Pixel coordinate grounding data:
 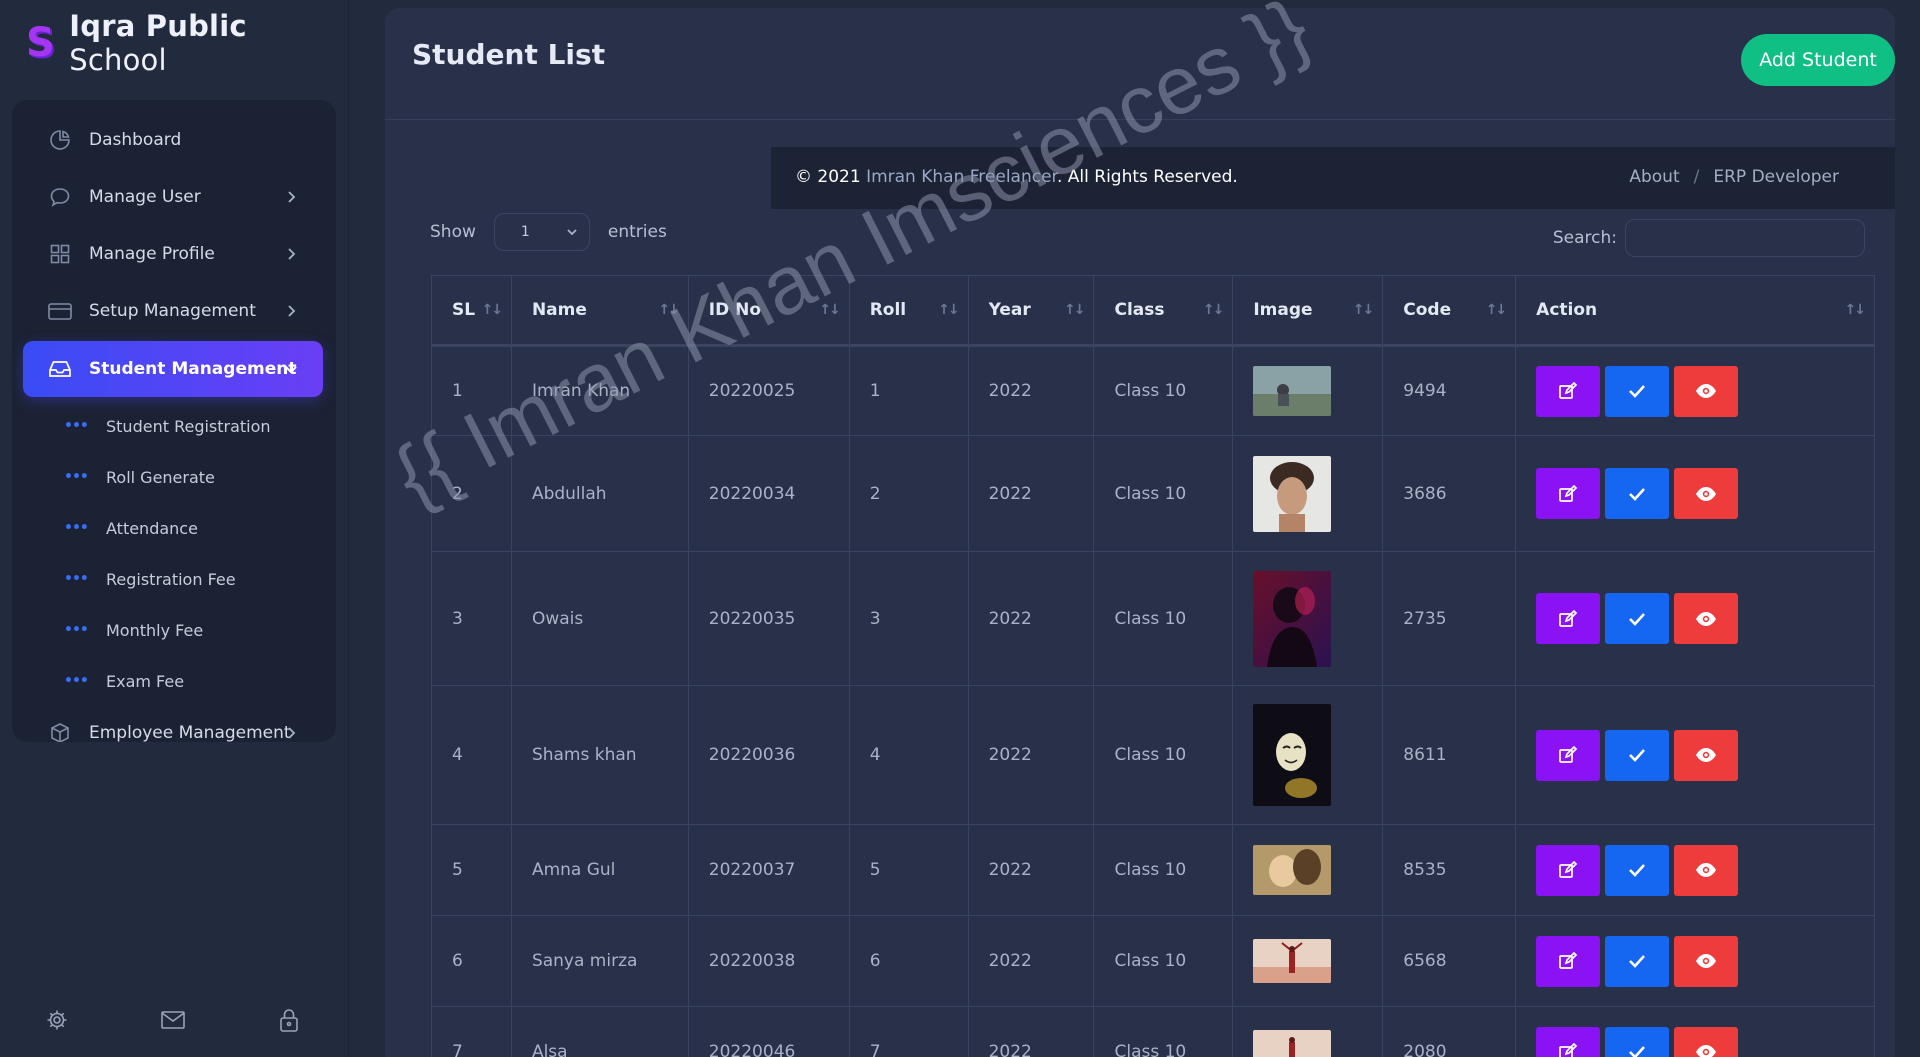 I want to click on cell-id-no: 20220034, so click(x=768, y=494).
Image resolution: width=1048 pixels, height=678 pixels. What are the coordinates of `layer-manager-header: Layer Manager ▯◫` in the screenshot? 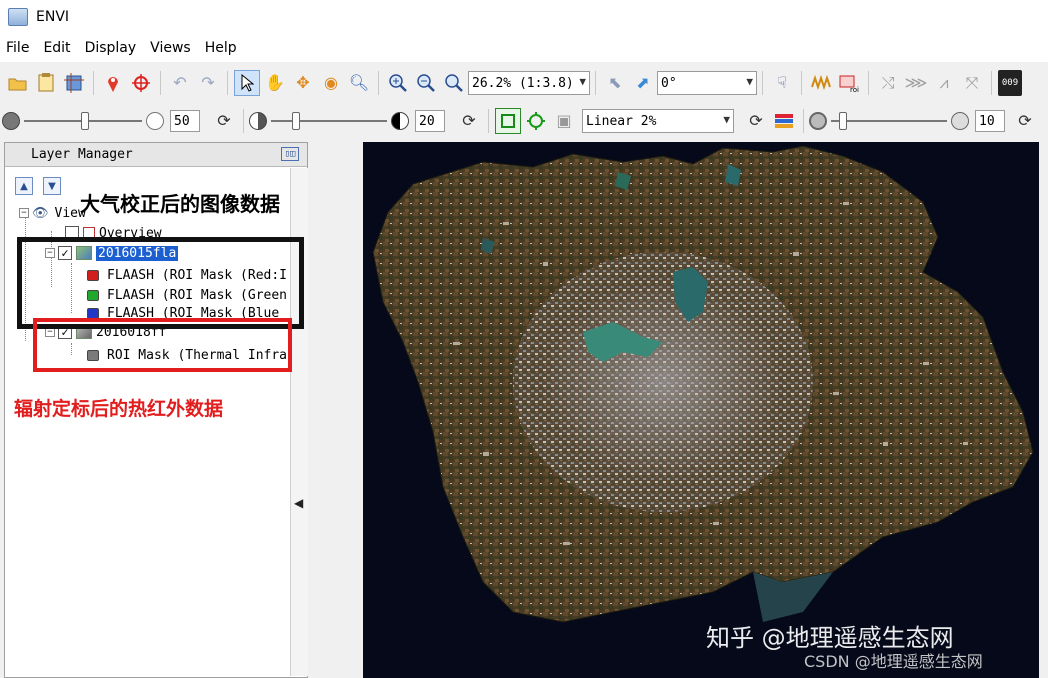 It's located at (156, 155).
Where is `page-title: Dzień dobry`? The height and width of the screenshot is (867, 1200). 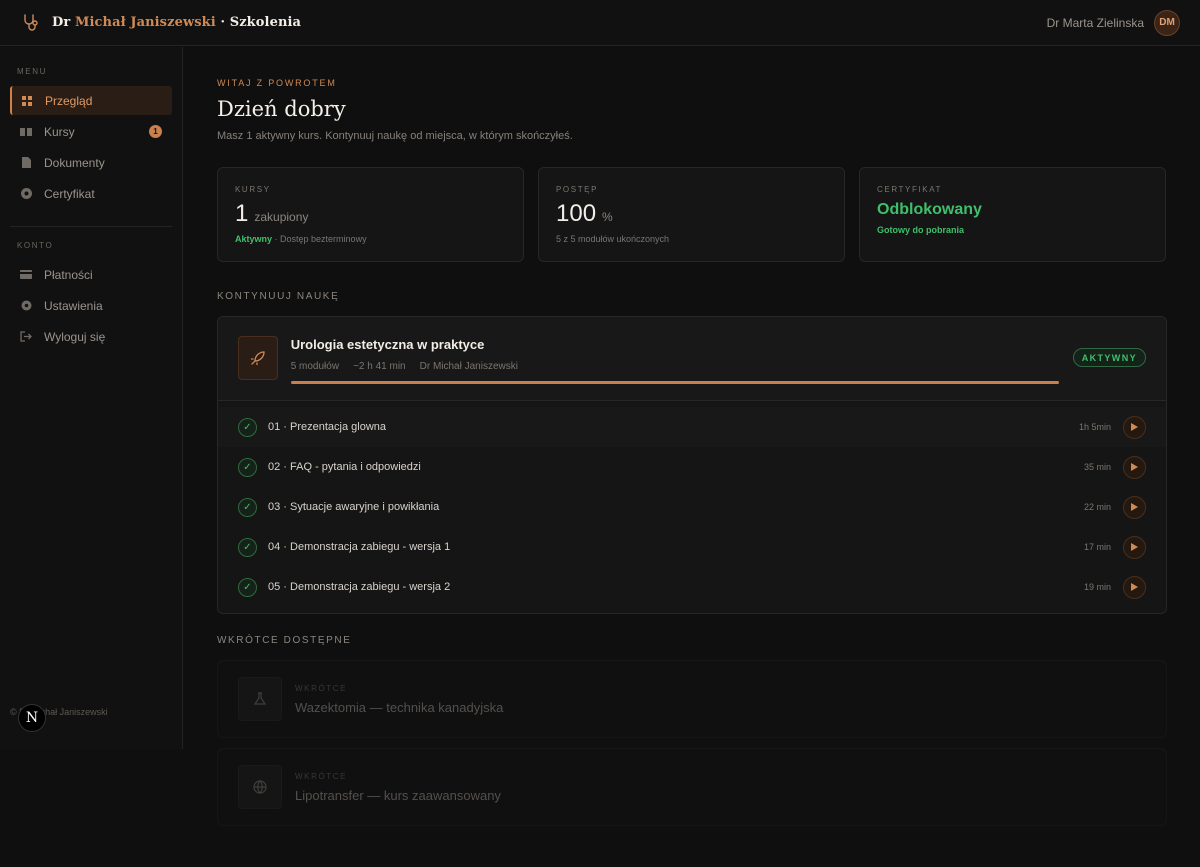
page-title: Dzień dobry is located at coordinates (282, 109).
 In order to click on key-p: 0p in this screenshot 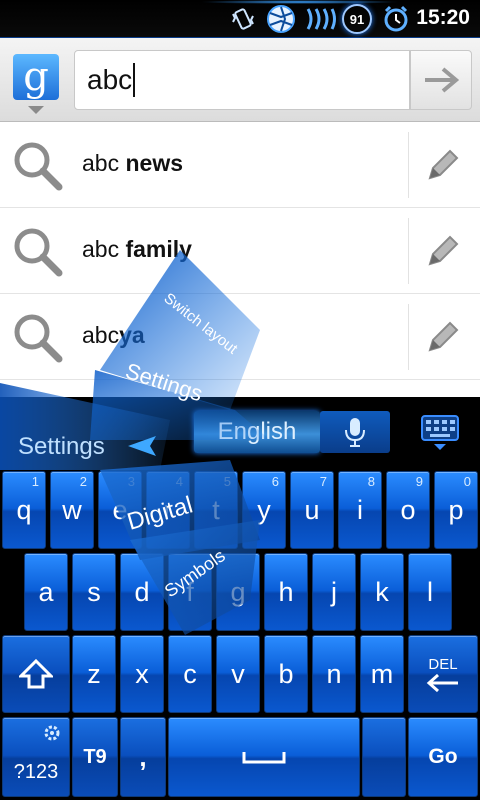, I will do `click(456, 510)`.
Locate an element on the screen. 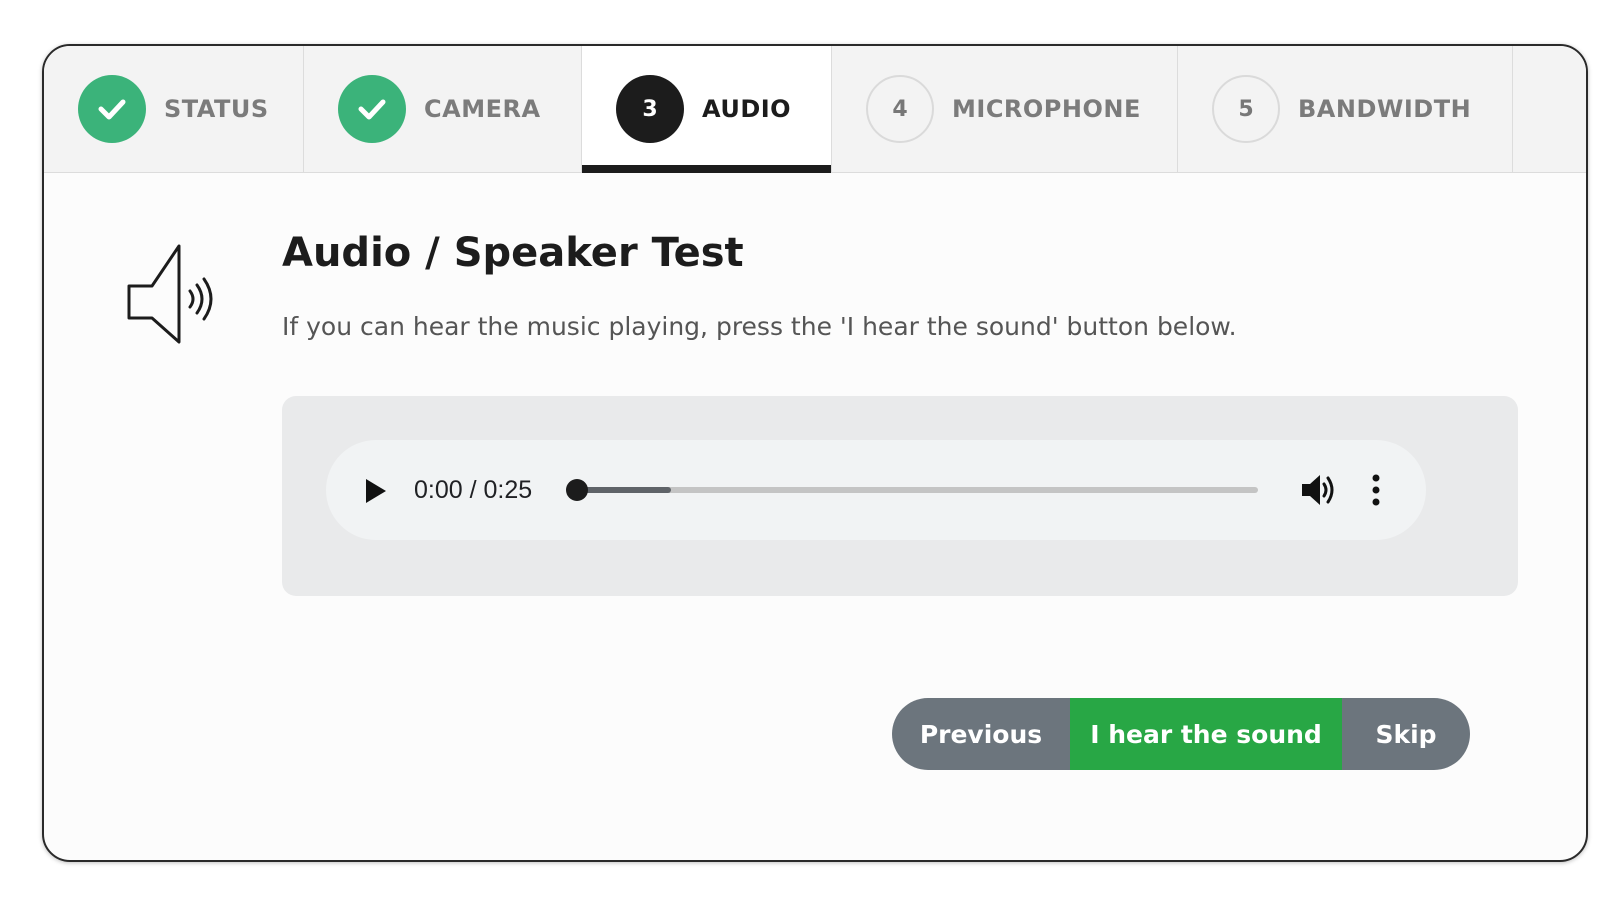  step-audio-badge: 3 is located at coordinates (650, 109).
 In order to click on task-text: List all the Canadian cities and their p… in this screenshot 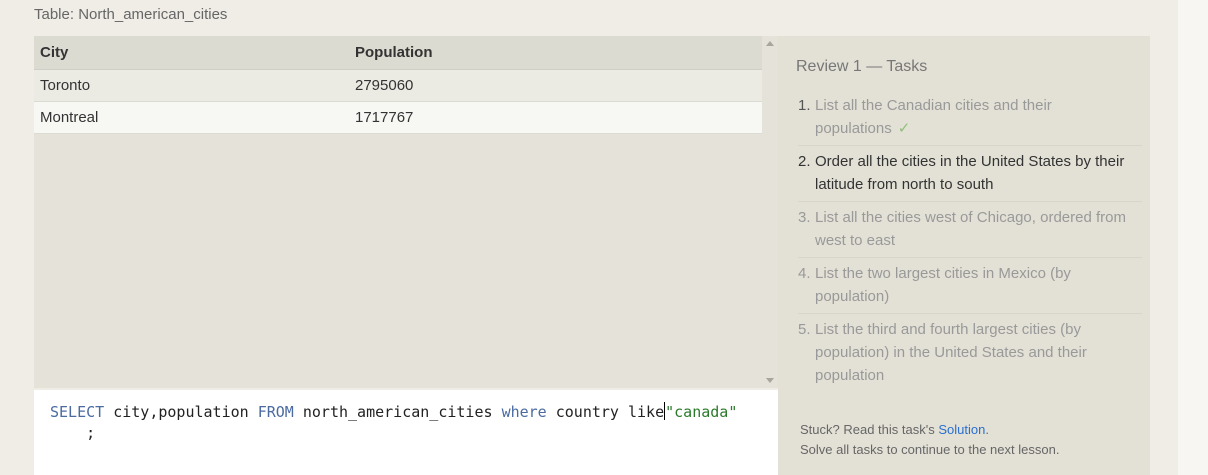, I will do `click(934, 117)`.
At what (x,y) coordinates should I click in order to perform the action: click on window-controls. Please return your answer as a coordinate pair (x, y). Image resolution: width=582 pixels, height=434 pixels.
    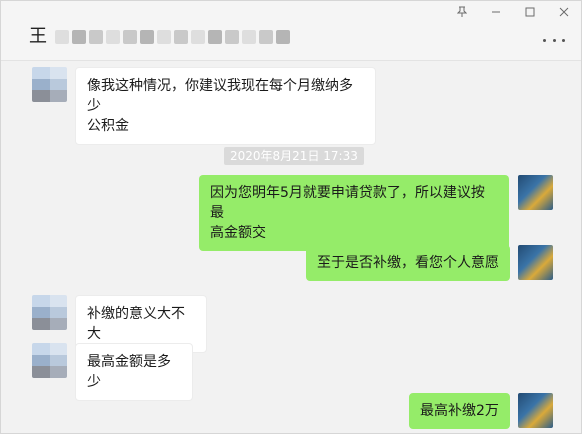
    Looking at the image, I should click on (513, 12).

[To-do item]:
Copy out the listing exactly, from the line containing "At what (x,y)" up to and including the last line of the listing, leaving out the pictures.

[Task result]:
At what (x,y) coordinates should I click in order to perform the action: click on window-controls. Please return your answer as a coordinate pair (x, y). Image resolution: width=582 pixels, height=434 pixels.
    Looking at the image, I should click on (513, 12).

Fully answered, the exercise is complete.